**PROBLEM TO WORK ON:** Pick every line out of the entries below that holds the string "width", and report them.

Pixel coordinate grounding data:
──────────────────────────────

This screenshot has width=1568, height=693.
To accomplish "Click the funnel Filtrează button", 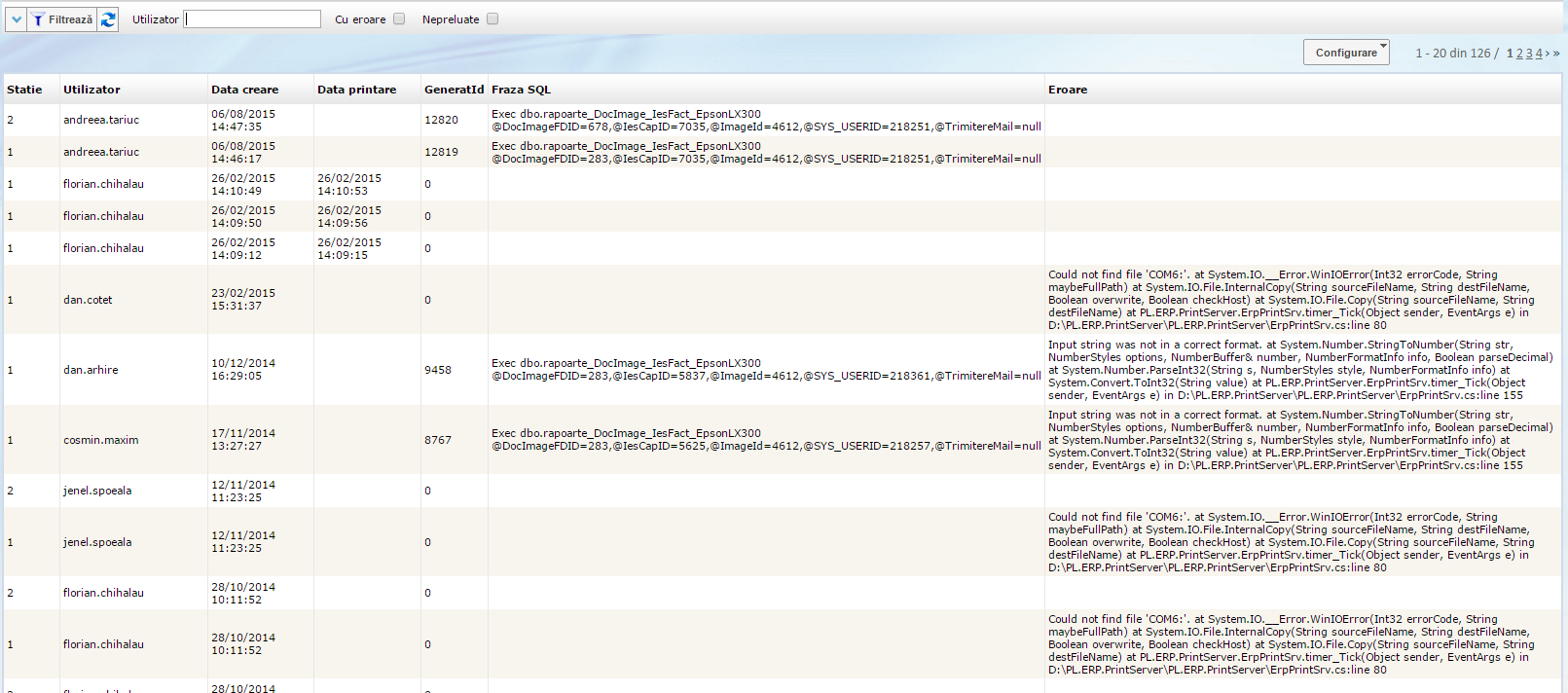I will 61,19.
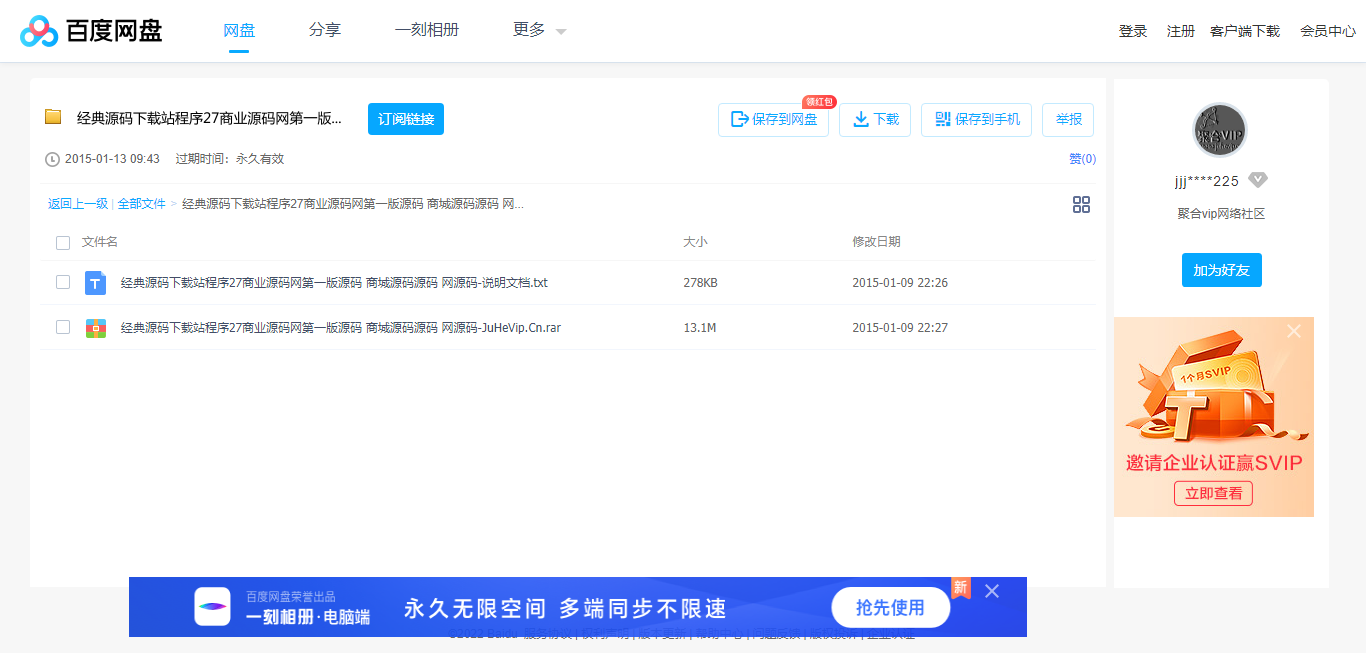Click the download arrow icon on 下载 button

[860, 119]
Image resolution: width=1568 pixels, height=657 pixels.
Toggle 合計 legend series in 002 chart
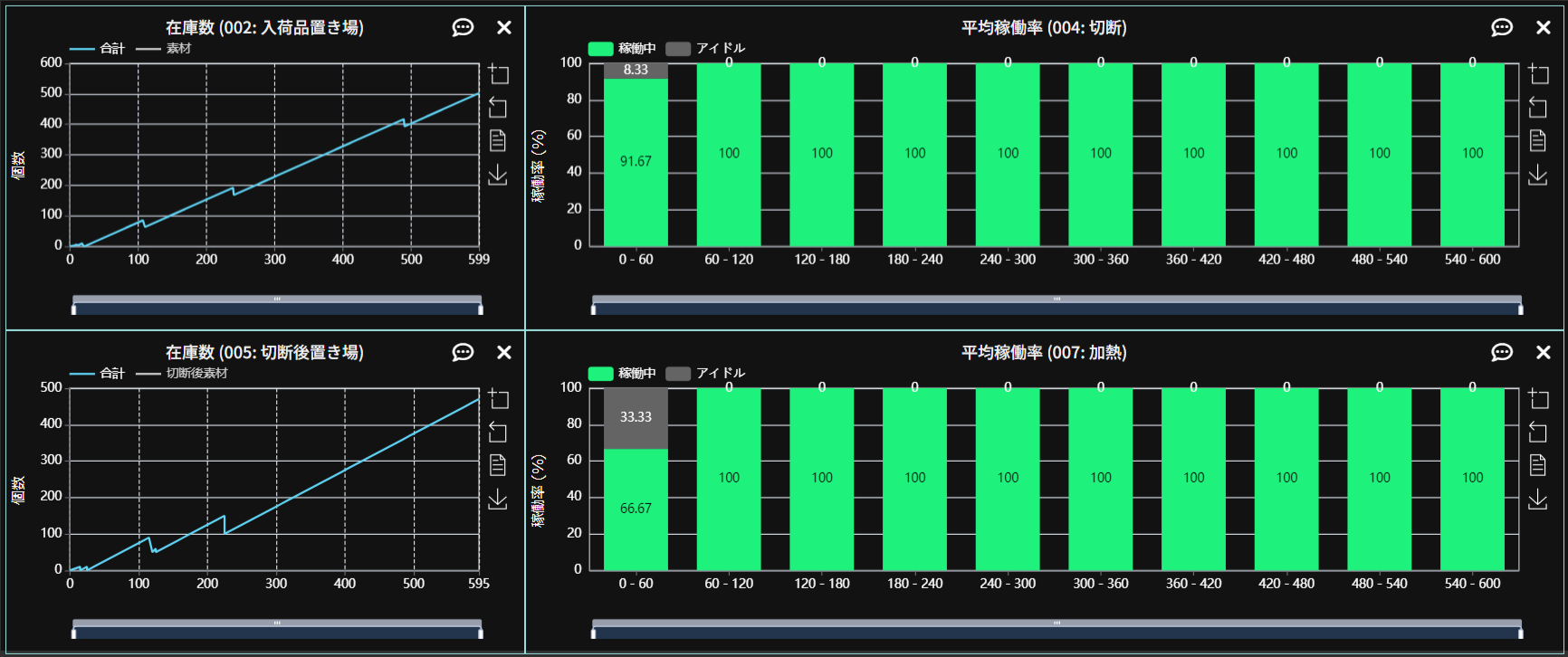[98, 48]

──────────────────────────────

**RESPONSE:**
This screenshot has width=1568, height=693.
Image resolution: width=1568 pixels, height=657 pixels.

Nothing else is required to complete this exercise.